***** Textauszug *****

Erfolge und Fehlschläge im Kampf gegen Krankheiten

Erfolge und Fehlschläge im Kampf gegen Krankheiten

AM 5. August 1942 erkannte Dr. Alexander Fleming, dass einer seiner Patienten sterben würde. Der 52-jährige Freund Flemings litt an einer Rückenmarkhautentzündung und lag trotz aller Bemühungen des Arztes im Koma.

Fünfzehn Jahre zuvor war Fleming zufällig auf einen bemerkenswerten blaugrünen Schimmelpilz gestoßen. Diesen nannte er Penicillium. Wie Fleming feststellte, konnte dieser Pilz Bakterien abtöten. Allerdings war es Fleming nicht gelungen, reines Penizillin zu isolieren; er hatte die Substanz nur auf ihre antiseptische Wirkung getestet. Doch an der Universität Oxford arbeiteten Howard Florey und sein Team seit 1938 an der schwierigen Aufgabe, den Stoff in ausreichender Menge herzustellen, um ihn am Menschen erproben zu können. Fleming rief Florey an, der ihm anbot, alles verfügbare Penizillin zu schicken. Das war Flemings letzte Chance, seinen Freund noch zu retten.

Da eine intramuskuläre Injektion des Penizillins keine Wirkung zeigte, injizierte Fleming seinem Freund das Medikament direkt ins Rückenmark. Das Penizillin tötete die Mikroben und nach etwas mehr als einer Woche konnte Flemings Patient das Krankenhaus völlig gesund verlassen. Das Zeitalter der Antibiotika war angebrochen — ein weiterer Meilenstein im Kampf des Menschen gegen Krankheiten.

Das Zeitalter der Antibiotika

Anfangs galten Antibiotika als regelrechte Wundermittel. Mit ihrer Hilfe ließen sich Krankheiten behandeln, die durch Bakterien, Pilze oder andere Mikroorganismen verursacht wurden und bis dahin unheilbar waren. Dank der neuen Medikamente starben deutlich weniger Menschen an Hirnhautentzündung, Lungenentzündung und Scharlach. Krankenhausinfektionen, die zuvor den sicheren Tod bedeuteten, waren nach wenigen Tagen geheilt.

***** Bereitgestelltes Material *****

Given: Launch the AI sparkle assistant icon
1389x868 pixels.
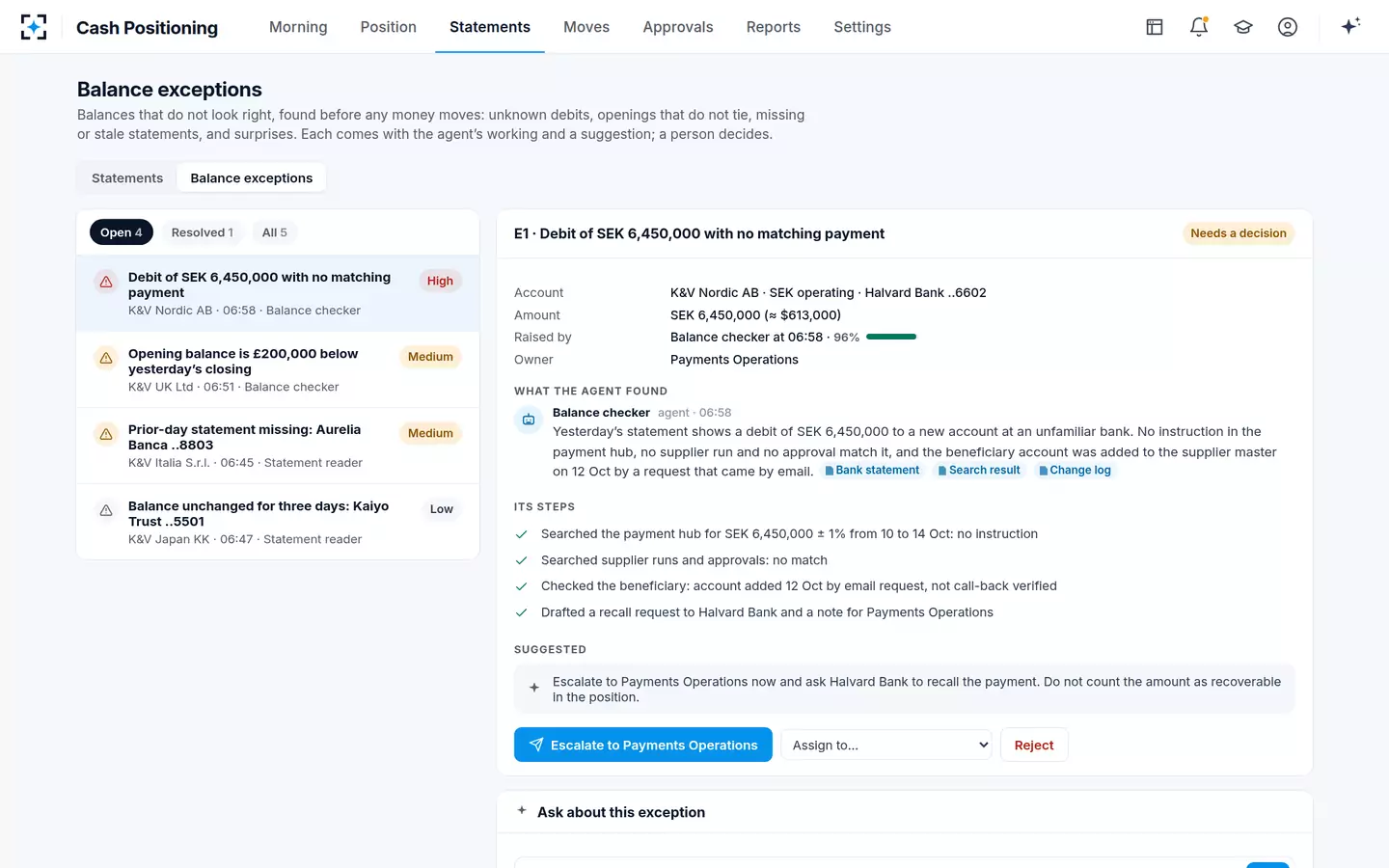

*****

Aufgabenstellung
An welcher Universität arbeiteten Howard Florey und sein Team laut dem Textauszug seit 1938 daran, Penizillin in ausreichender Menge herzustellen?

Lösung
An der Universität Oxford.